**Your assignment:**
Go through the records below line by line and report how many lines include "each", giving the number only.

START Input data

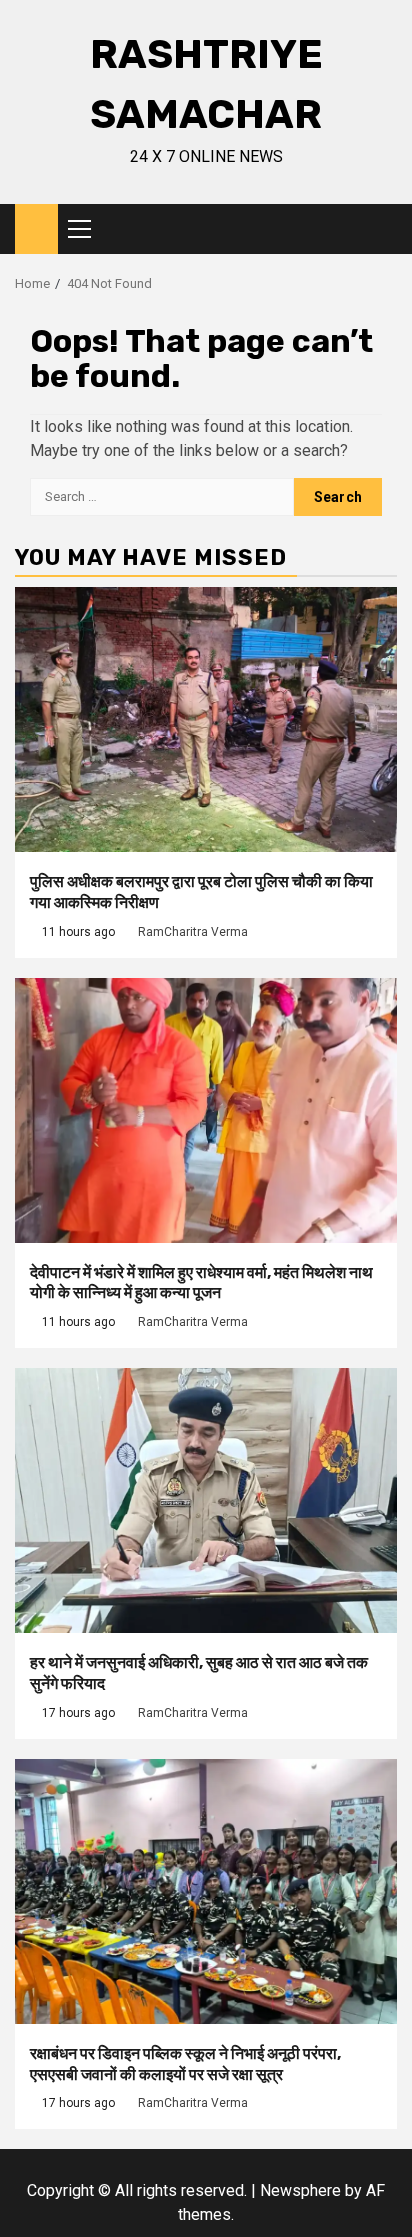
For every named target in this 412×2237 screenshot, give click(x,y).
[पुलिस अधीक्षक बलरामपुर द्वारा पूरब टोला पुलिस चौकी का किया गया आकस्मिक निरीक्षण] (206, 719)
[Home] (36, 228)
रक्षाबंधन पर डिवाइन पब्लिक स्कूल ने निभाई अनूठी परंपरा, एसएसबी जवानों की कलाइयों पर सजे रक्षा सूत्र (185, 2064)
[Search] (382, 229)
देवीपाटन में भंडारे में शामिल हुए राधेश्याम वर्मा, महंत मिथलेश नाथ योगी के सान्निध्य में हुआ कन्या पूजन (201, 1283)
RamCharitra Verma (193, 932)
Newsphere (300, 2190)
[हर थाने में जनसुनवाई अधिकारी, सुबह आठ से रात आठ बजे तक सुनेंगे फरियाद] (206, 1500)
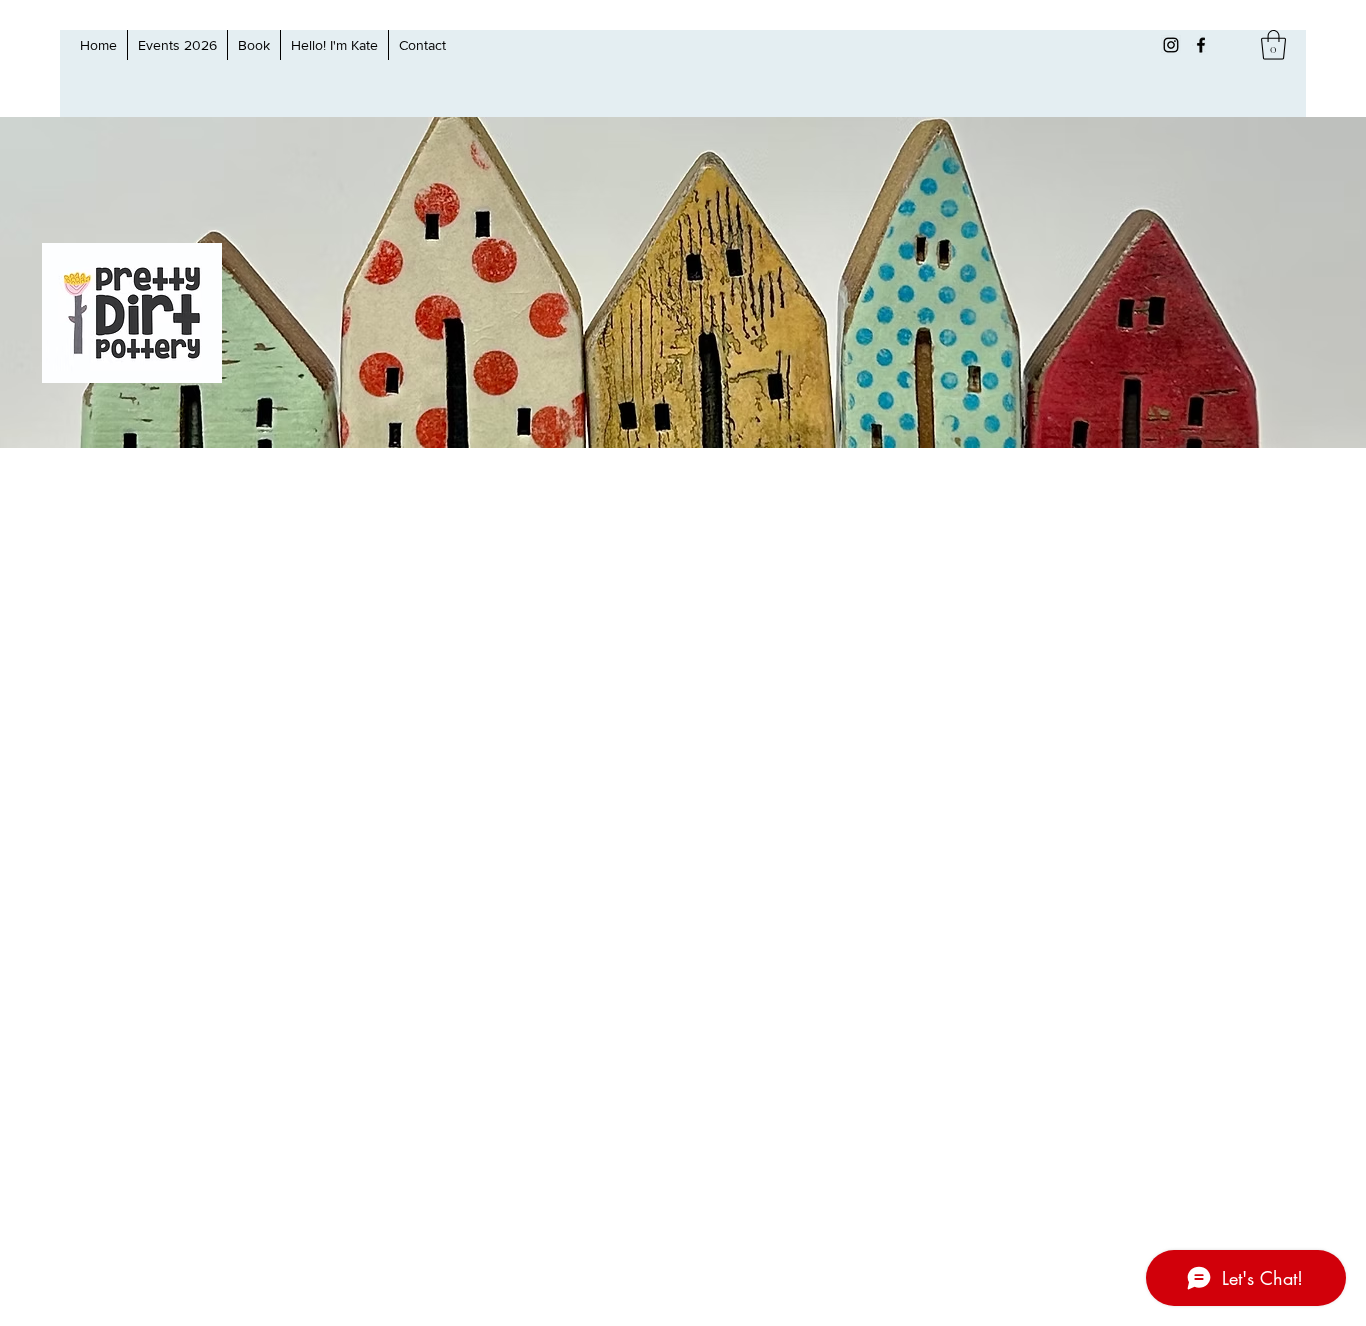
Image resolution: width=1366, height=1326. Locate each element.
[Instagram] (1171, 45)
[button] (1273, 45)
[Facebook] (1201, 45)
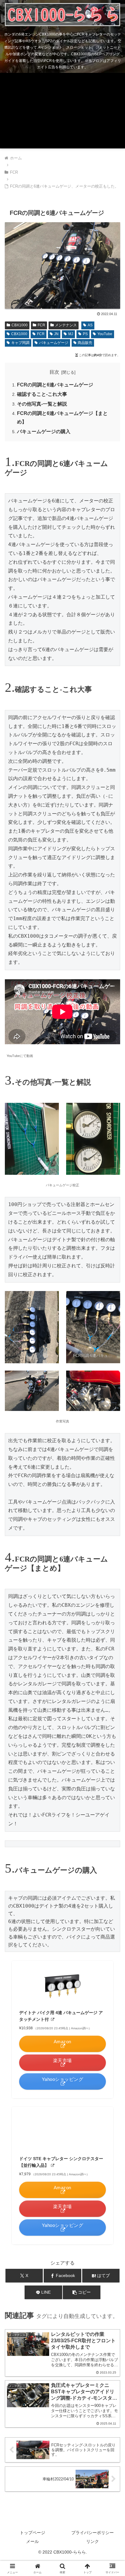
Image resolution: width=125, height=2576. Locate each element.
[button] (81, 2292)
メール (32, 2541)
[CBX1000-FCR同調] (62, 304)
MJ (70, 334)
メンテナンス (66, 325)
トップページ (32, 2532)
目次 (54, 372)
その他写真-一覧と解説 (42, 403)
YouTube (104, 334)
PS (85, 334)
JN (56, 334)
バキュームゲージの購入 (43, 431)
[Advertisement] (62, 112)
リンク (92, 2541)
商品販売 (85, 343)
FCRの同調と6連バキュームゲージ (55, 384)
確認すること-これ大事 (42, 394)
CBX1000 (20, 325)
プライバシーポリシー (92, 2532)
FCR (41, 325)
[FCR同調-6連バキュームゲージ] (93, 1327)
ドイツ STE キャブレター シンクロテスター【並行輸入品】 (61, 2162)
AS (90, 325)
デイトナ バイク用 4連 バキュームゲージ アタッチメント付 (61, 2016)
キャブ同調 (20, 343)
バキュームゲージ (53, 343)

END Input data
START Input data

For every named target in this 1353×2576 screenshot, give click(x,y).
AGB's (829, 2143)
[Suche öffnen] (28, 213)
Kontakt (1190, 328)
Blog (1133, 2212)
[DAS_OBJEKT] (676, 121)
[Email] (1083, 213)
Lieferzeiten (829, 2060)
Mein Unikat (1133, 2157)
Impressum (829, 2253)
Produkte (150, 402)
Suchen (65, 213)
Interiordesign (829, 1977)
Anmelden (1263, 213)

END Input data

**Task result:**
2